La segunda mitad de la década de los setenta significó para la Copa Intercontinental un período de descrédito tan devastador que llegados a 1979 el torneo no tenía fecha definitiva, había sido cancelado en 1978, no había sido disputado por el campeón de Europa desde 1976 y, en definitiva, su desaparición parecía una consecuencia inevitable que habría de llegar más temprano que tarde. Fue entonces cuando un patrocinador global de gran envergadura salió al rescate de la competición, proponiendo una nueva sede neutral, evitando los problemas de disponibilidad de fechas al reducir el formato del enfrentamiento a su mínima expresión —un solo partido, aunque eso sí, obligatorio— y aportando un elemento incierto pero atractivo de globalización plenamente propio de finales del siglo XX que increíblemente consiguió resucitar un trofeo que parecía sentenciado al olvido: había llegado la hora de la Copa Toyota Intercontinental.

— LISTA DE TAREAS —
- a) Según el texto sobre la Copa Intercontinental, ¿a qué formato redujo el patrocinador el enfrentamiento?
- b) Escribe la continuación del texto sobre la Copa Intercontinental a partir de su última oración.

— MATERIAL —
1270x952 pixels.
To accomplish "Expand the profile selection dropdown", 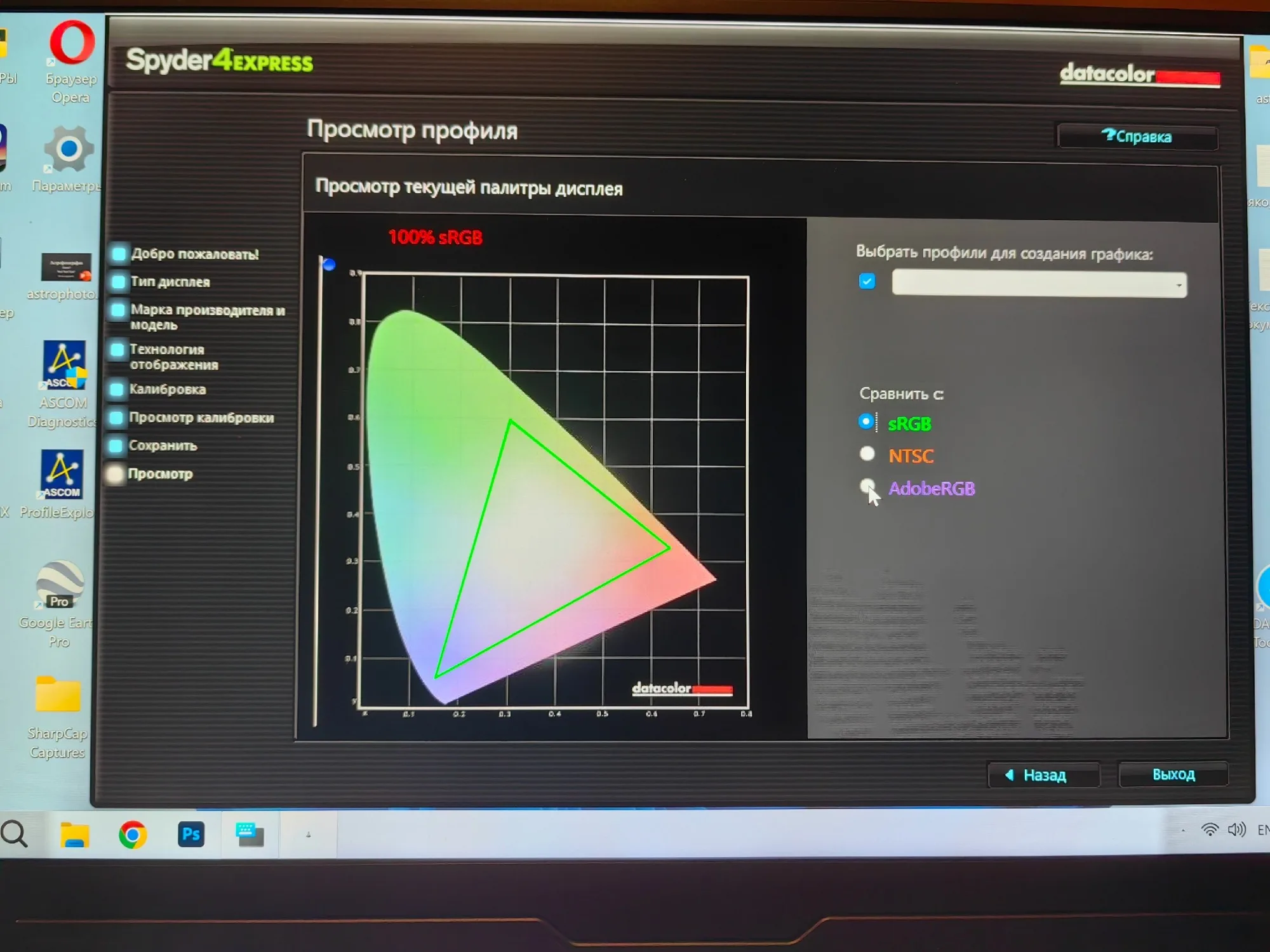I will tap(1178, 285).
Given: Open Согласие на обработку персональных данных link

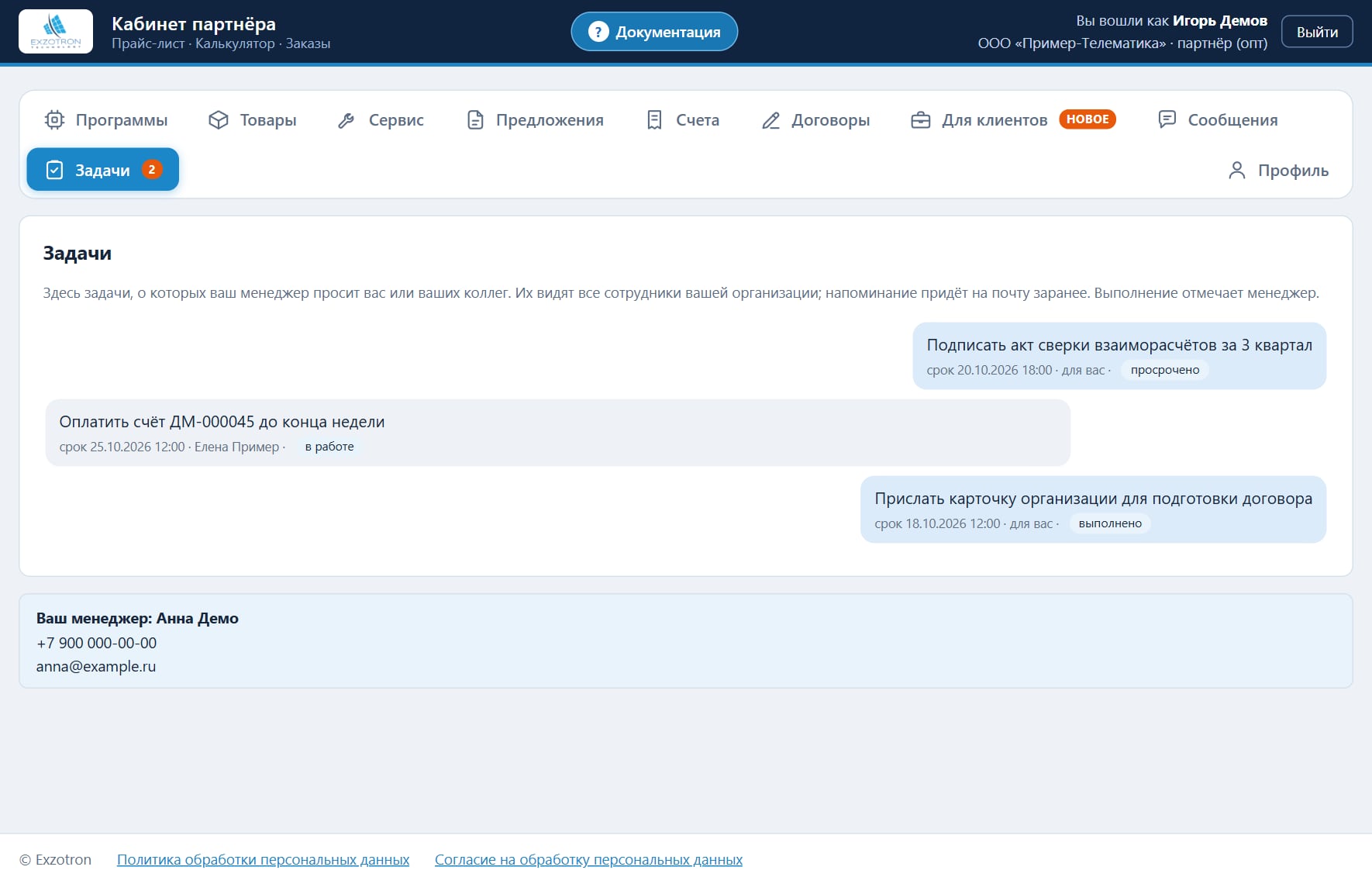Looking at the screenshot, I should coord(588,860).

— RESPUESTAS —
- a) A un solo partido, de carácter obligatorio.

- b)
Ahora, hay que ser francos: una vez entrados en este ciclo, la Intercontinental siempre fue reconocido como un torneo menor, aunque bien organizado —un torneo que al fin y al cabo generaba simpatía porque de alguna manera se podía considerar, sin problemas, como la final de clubes del mundo disputada por los dos grandes campeones del planeta—. Además gustaba que se jugara en Japón porque ello le confería un marco distinto —era exótico, por supuesto, pero además apelaba a aquella idea típica ya de la posmodernidad: clubes europeos y sudamericanos disputando un partido auspiciado por una multinacional en canchas asiáticas, pero con carácter oficial.
La FIFA se vio obligada a hacer que la Intercontinental fuera a un partido porque los equipos europeos no querían jugar en Sudamérica, y es difícil argumentar, dado el historial de violencia de la competición, que no tuvieran razón. Pero al mismo tiempo el eurocentrismo de esos mismos clubes siempre les llevaba a asumir que ellos eran mejores, jugando o sin hacerlo. Lo cual no significa que le restaran interés al trofeo —ningún equipo, ni europeo ni sudamericano, jamás salió sin intenciones de competir al máximo nivel, porque nadie juega al fútbol para perder, y menos si hay una copa oficial de por medio. No obstante, sí es cierto que para los sudamericanos la Intercontinental siempre tuvo mayor importancia, porque se le daba ese carácter reivindicativo que tanto gusta a las gentes de por allí.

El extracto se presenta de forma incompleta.